Five years ago, the Utah Jazz general manager took a metaphorical wrecking ball to his team's roster and has been rebuilding it ever since.
This past week, however, Lindsey donned an actual hard hat and safety goggles as he surveyed the work on the building he considers crucial to the next step of the franchise's evolution.
"We want the most elite training facility in professional sports," he said. "We have to be great at development."
While crews begin their $125-million overhaul of Vivint Smart Home Arena downtown, the Jazz's practice facility on Salt Lake City's west side is undergoing a dramatic renovation of its own. It's not much to look at now, just a stripped down and dust-covered former office space. But come September, the Jazz expect their practice space to have doubled in size, transformed into what team officials have called a "state-of-the-art basketball campus."
"The growth process for us as a team, as an organization is one that's exciting," Jazz coach Quin Snyder said recently at the Zions Bank Basketball Center. "There's just a unified vision of where we want to go. You can look around and see that demonstrated in any number of ways."
And for a coach that has hung his hat on player development turning Gordon Hayward into an All-Star and Rudy Gobert into an All-NBA center the expansion of the training center is perhaps foremost among them.
"This is, in our minds, going to be the preeminent performance center in the league," Snyder said. "We want that because that's the best way for our guys to get better. That's what we've been about."
One afternoon last week, the walls were bare and wires hung from the ceiling in the room that will soon house the franchise's business enterprises, putting the Jazz's marketing, corporate sponsorship and corporate ticketing operations under the same roof. Meanwhile, a man in a backhoe was busy digging a 10-foot hole that will one day soon be the Jazz's hydrotherapy area, complete with an underwater treadmill to help players rehabilitate after injuries. (And if you've followed the Jazz in recent seasons, you are painfully aware of how important that could be.)
Jazz officials believe the new expanded facility will streamline business operations, while also improving flow for players. The athletes will soon be able to go from a new covered parking area to a coat drop, then straight into a rebuilt locker room.

- **COLLECTED DATA**

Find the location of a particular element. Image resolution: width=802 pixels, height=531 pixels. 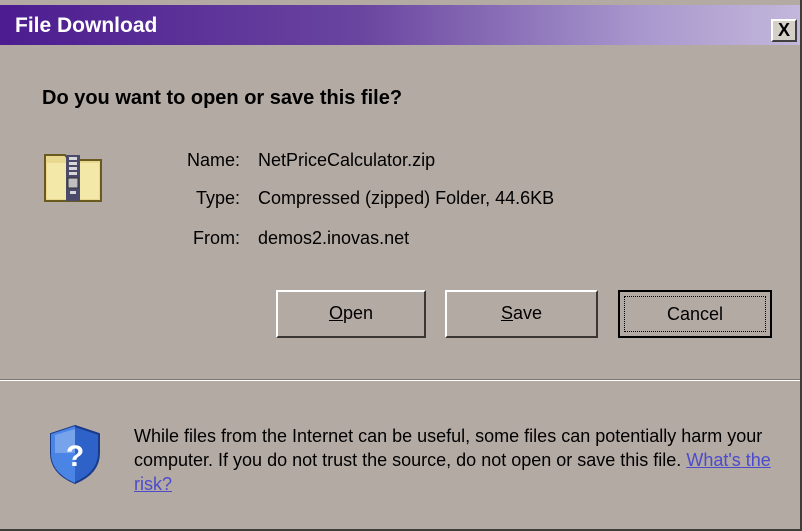

from-label: From: is located at coordinates (216, 238). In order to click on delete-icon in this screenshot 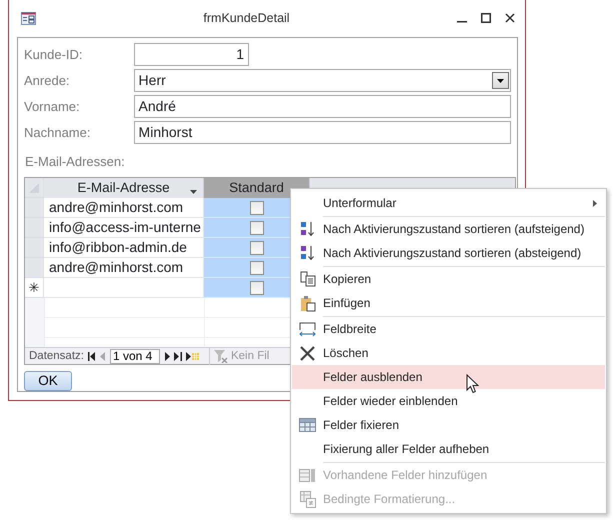, I will do `click(308, 353)`.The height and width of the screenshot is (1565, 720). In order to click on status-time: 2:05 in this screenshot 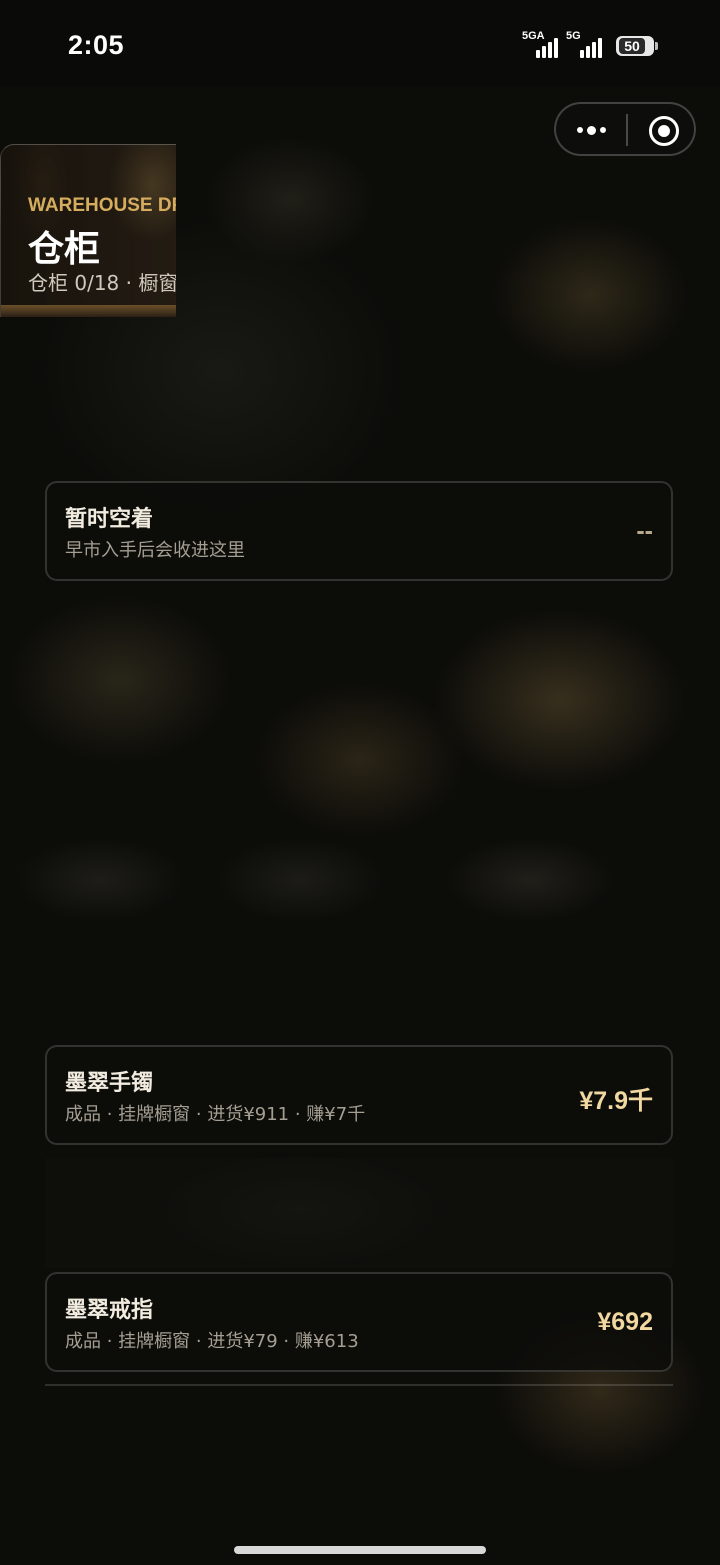, I will do `click(96, 45)`.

- **TASK STATEMENT**
Condense the paragraph of the Utah Jazz practice facility text that begins "While crews begin their" into two sentences, keeping its main facts.

- **ANSWER BOX**
As crews start a $125-million overhaul of Vivint Smart Home Arena downtown, the Jazz's practice facility on Salt Lake City's west side is also being dramatically renovated, though for now it is only a stripped, dust-covered former office space. By September, the team expects the practice space to double in size and become what officials call a "state-of-the-art basketball campus."